La pirámide ocupaba el centro geométrico del valle, y hacia ella se dirigía la comitiva.

Cuando pasaban entre una doble fila de pequeños y blancos edificios de adobe, de los que asomaban los extremos de los troncos que sostenían el techo, César vio, a la puerta de uno de ellos, a Kyle Porter, el guía que los llevó desde María Jesús a los umbrales de la casa de Cibrián.

- ¿Le ves? -preguntó César.

- Sí; pero es mejor no demostrarlo -aconsejó el español-. Le alegraría nuestro despecho.

César opinaba de distinta manera.

- Prometí matarle si le volvía a ver ante mí -dijo.

Antes de que sus amigos le pudiesen detener lanzó su caballo hacia donde estaba Kyle Porter.

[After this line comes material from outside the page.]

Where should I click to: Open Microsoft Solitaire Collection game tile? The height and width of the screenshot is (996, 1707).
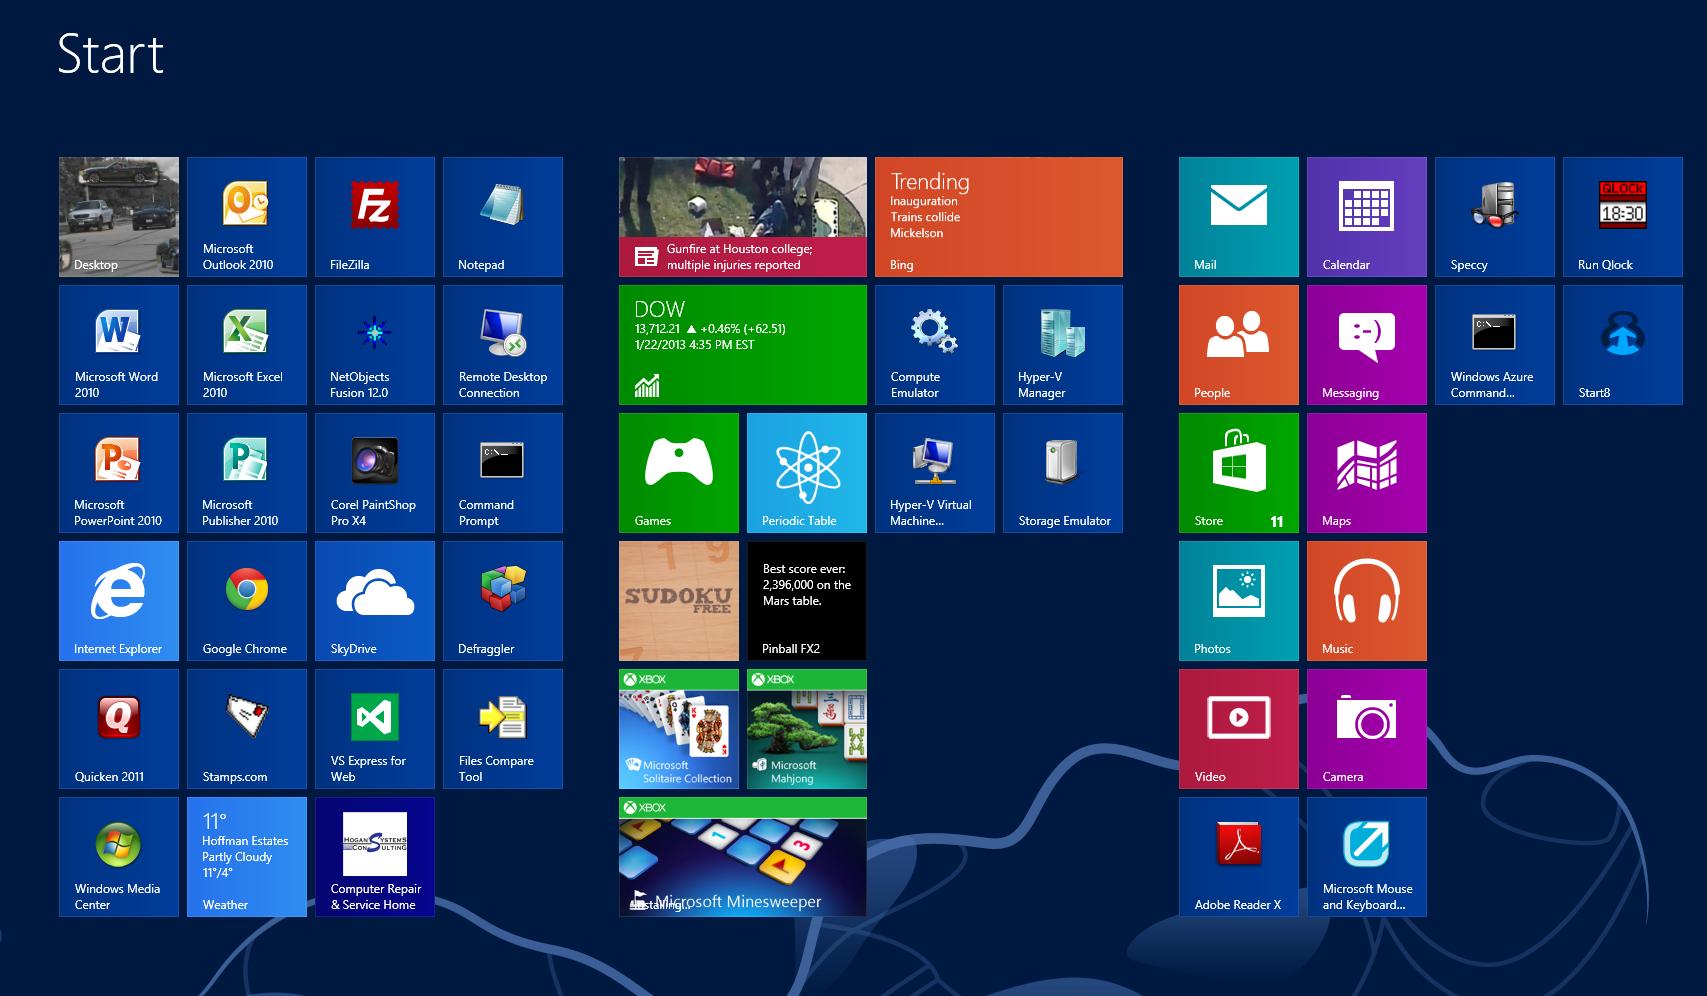(x=678, y=728)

Éste le vio llegar y, adivinando las claras intenciones del joven, tiró el cigarrillo que estaba fumando y llevó la mano derecha a la culata de su revólver, mientras se echaba hacia delante, como tigre que se dispone a saltar sobre su presa.

César podía ser un impulsivo, pero aparte de esto llevaba en sus venas una sangre demasiado guerrera, demasiado astuta y demasiado limpia para caer en la tontería que de él esperaba Porter.

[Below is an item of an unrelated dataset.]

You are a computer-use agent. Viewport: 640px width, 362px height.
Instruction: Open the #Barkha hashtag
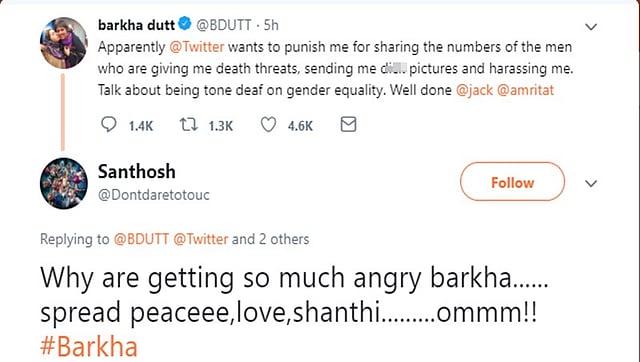pos(89,347)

No se tiró desde su caballo al cuello del falso guía. Sin desmontar, sacando sólo el pie derecho del estribo, redujo su ataque a pegar contra el rostro de Porter un feroz puntapié en el que puso toda su fuerza y toda su rabia.

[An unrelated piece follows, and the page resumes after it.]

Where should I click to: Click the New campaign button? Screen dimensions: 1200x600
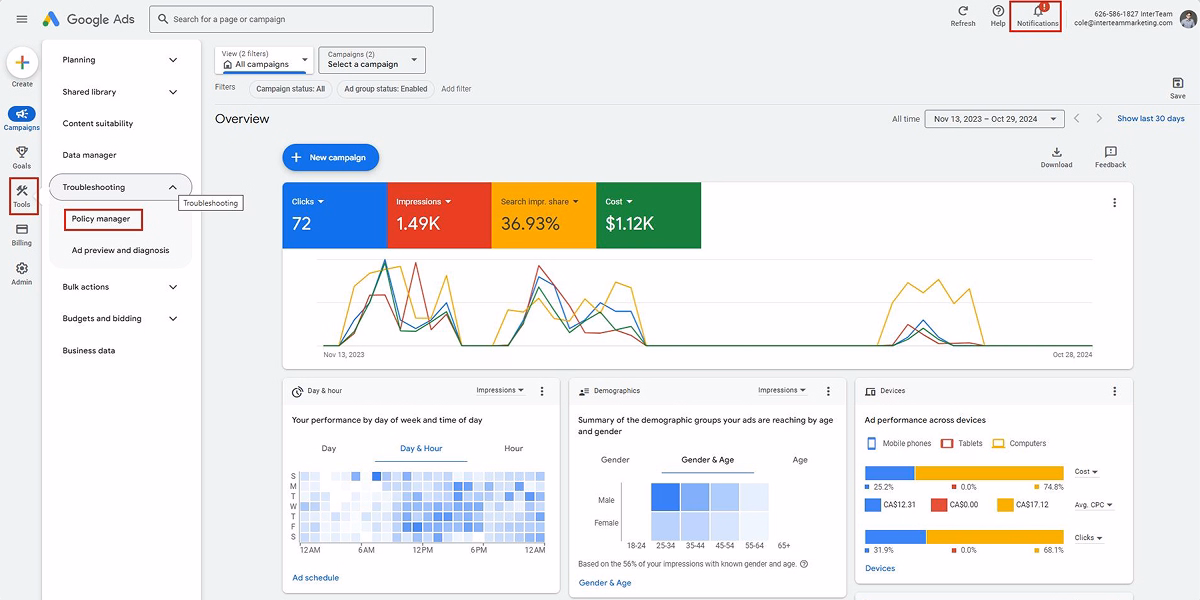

Alcanzado en la boca y en la nariz, sangrando copiosamente, Porter fue lanzado hacia atrás dando con la cabeza contra la pared de la casa y derrumbándose como un saco, boca arriba, con la cara, el cuello y el pecho llenos de sangre.

Dea contuvo con un imperioso grito la acción de uno de sus hombres, que había levantado su revólver para golpear con él al joven. Dio luego una orden en un idioma desconocido para César, quien se encontró devuelto violentamente junto a sus amigos.

- Buen puntapié -rió Silveira-. Me extrañó no ver salir disparada la cabeza del sinvergüenza.

Dea, entretanto, hablaba con el indio que antes tapara los ojos a los prisioneros. El hombre la escuchaba con la cabeza inclinada, y cuando ella terminó de darle órdenes, el indio inclinóse aún más, yendo luego hacia donde estaban el californiano y sus amigos.

- Ese tiene tipo de gran sacerdote -comentó Silveira-. Seguro que nos viene a leer la sentencia.

Kyle Porter fue llevado hacia un lavadero, donde dos criados o soldados de Dea le lavaron la cara y devolvieron el sentido sumergiéndole en el agua hasta que sus convulsiones y sus esfuerzos para no ahogarse les indicaron que ya había vuelto en sí.

Entretanto, el indio llegó ante César y le dijo, con su inexpresivo semblante y su monótona voz:

- Dea te previene contra tus impulsos. Sólo ella tiene la potestad de derramar sangre en el Valle. No vuelvas a hacerlo, pues entonces tu sangre se mezclaría con la de tu víctima. Dea me encarga que os anuncie que viviréis en una casa del valle, que no podréis salir sin permiso y que recibiréis cuanto os sea necesario. Seguidme.

- ¿Y las muchachas? -preguntó César.

- Serán bien cuidadas por los servidores de Dea. Nada les ocurrirá. Venid.

Apartándose de la comitiva, los tres prisioneros siguieron al indio. Antes de doblar un recodo del camino por el que iban, César volvióse hacia la dueña del Valle. Le sorprendió hallarla con la mirada fija en él y, mucho más, que al tropezar sus miradas, ella sonriese entre amable y burlona.

Los árboles que crecían a ambos lados del camino se interpusieron entre ellos, y César ya no vio más a Dea.

Al cabo de unos minutos, entraba en una fresca y bien acondicionada casa. Aquella seria su cárcel, pues las ventanas tenían rejas y la puerta dos guardianes.